# [MARCHE À SUIVRE]
Recopiez intégralement, sans la moindre modification, le texte portant sur la déclaration unilatérale du Gouvernement.

# [PASSAGE À ÉTUDIER]
------

Les termes d’une déclaration unilatérale ont été transmis au requérant. Par un courrier du 25 mars 2022, ce dernier a indiqué qu’il considère que la déclaration unilatérale du Gouvernement ne remplissait pas les conditions de radiation d’une affaire prévues par la Cour, notamment en raison du fait que, d’une part, le Gouvernement ne s’engage pas à modifier sa législation ou à faire évoluer la jurisprudence de la Cour de cassation et, d’autre part, que la proposition du Gouvernement n’est pas de nature à remédier à la violation reconnue, compte tenu de l’ampleur des préjudices moral et matériel subis et du montant de ses frais de justice.
La Cour rappelle que l’article 37 § 1 c) de la Convention lui permet de rayer une affaire du rôle si :
« (...) pour tout autre motif dont [elle] constate l’existence, il ne se justifie plus de poursuivre l’examen de la requête ».

------

# [EXTRAITS DES DONNÉES]
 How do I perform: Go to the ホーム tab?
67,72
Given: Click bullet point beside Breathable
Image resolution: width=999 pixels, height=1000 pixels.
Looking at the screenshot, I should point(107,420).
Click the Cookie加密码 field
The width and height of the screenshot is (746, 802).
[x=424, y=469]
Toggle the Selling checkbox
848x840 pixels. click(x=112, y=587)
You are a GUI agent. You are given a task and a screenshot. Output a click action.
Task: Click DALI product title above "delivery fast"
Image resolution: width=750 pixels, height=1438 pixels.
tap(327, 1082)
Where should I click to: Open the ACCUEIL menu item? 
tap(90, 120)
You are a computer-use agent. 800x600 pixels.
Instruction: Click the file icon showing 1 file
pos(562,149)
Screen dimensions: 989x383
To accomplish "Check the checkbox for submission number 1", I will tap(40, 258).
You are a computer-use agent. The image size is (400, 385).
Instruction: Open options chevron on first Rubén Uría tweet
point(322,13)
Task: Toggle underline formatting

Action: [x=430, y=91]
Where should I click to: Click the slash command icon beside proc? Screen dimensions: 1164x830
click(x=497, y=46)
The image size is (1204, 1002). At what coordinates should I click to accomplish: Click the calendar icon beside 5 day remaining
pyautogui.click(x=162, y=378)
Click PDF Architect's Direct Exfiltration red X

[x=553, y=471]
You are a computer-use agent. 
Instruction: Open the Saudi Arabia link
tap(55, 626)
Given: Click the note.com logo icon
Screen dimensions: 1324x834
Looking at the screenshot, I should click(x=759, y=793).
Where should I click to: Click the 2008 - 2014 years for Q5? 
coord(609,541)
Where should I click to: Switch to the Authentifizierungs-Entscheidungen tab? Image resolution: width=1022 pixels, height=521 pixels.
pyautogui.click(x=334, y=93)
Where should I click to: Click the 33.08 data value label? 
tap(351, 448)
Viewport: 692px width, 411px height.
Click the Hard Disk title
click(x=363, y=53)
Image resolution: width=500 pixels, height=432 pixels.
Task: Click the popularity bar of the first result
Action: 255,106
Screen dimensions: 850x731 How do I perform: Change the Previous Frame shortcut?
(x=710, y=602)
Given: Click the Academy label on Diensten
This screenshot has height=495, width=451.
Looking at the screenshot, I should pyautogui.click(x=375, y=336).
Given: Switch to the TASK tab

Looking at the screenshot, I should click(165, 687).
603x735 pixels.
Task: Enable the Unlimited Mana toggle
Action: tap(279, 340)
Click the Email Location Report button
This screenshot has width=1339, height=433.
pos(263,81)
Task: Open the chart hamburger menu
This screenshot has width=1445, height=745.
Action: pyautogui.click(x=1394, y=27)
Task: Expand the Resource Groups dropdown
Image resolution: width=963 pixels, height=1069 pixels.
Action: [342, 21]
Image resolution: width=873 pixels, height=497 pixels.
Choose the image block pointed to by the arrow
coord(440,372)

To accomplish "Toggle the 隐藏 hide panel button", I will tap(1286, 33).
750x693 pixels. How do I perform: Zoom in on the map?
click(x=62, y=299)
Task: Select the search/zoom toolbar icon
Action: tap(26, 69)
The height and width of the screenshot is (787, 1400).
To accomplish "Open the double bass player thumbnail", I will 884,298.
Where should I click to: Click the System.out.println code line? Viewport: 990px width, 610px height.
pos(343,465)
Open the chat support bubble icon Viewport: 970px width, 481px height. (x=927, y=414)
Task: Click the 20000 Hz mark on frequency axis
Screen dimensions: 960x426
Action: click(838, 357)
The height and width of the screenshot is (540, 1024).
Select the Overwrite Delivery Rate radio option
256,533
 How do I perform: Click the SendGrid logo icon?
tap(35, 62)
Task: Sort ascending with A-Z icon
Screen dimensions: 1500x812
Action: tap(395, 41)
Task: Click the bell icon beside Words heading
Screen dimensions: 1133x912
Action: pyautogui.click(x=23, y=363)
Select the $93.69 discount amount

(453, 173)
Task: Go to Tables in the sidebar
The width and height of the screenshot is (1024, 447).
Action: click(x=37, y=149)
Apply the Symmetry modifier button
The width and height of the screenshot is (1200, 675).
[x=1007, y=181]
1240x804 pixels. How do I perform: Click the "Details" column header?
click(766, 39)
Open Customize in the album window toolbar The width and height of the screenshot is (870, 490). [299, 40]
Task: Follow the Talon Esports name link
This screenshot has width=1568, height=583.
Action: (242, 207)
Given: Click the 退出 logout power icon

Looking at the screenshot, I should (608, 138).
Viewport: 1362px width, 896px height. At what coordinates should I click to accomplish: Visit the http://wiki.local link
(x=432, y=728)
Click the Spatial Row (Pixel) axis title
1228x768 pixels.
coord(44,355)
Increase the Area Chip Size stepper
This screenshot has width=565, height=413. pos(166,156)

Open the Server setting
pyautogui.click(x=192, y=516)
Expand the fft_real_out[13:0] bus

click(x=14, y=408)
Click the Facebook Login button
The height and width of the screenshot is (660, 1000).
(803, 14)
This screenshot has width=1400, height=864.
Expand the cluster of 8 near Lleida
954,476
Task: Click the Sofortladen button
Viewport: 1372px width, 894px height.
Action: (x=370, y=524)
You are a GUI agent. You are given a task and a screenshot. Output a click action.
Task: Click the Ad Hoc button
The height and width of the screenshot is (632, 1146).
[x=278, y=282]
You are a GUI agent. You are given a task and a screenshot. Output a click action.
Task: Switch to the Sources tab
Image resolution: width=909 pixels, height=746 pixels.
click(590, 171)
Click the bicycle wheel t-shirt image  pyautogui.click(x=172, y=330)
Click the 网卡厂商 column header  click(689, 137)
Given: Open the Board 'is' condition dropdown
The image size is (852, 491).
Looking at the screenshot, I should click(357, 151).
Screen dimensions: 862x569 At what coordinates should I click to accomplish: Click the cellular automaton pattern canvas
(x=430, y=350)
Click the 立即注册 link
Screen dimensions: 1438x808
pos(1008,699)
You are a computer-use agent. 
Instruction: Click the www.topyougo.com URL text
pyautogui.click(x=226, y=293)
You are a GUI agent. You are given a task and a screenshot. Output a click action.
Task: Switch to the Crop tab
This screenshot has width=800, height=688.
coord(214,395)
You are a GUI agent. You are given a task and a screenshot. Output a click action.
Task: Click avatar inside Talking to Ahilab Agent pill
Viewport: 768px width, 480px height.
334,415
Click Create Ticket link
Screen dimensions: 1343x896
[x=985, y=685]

------

# [CORRIGÉ]
Les termes d’une déclaration unilatérale ont été transmis au requérant. Par un courrier du 25 mars 2022, ce dernier a indiqué qu’il considère que la déclaration unilatérale du Gouvernement ne remplissait pas les conditions de radiation d’une affaire prévues par la Cour, notamment en raison du fait que, d’une part, le Gouvernement ne s’engage pas à modifier sa législation ou à faire évoluer la jurisprudence de la Cour de cassation et, d’autre part, que la proposition du Gouvernement n’est pas de nature à remédier à la violation reconnue, compte tenu de l’ampleur des préjudices moral et matériel subis et du montant de ses frais de justice.
La Cour rappelle que l’article 37 § 1 c) de la Convention lui permet de rayer une affaire du rôle si :
« (...) pour tout autre motif dont [elle] constate l’existence, il ne se justifie plus de poursuivre l’examen de la requête ».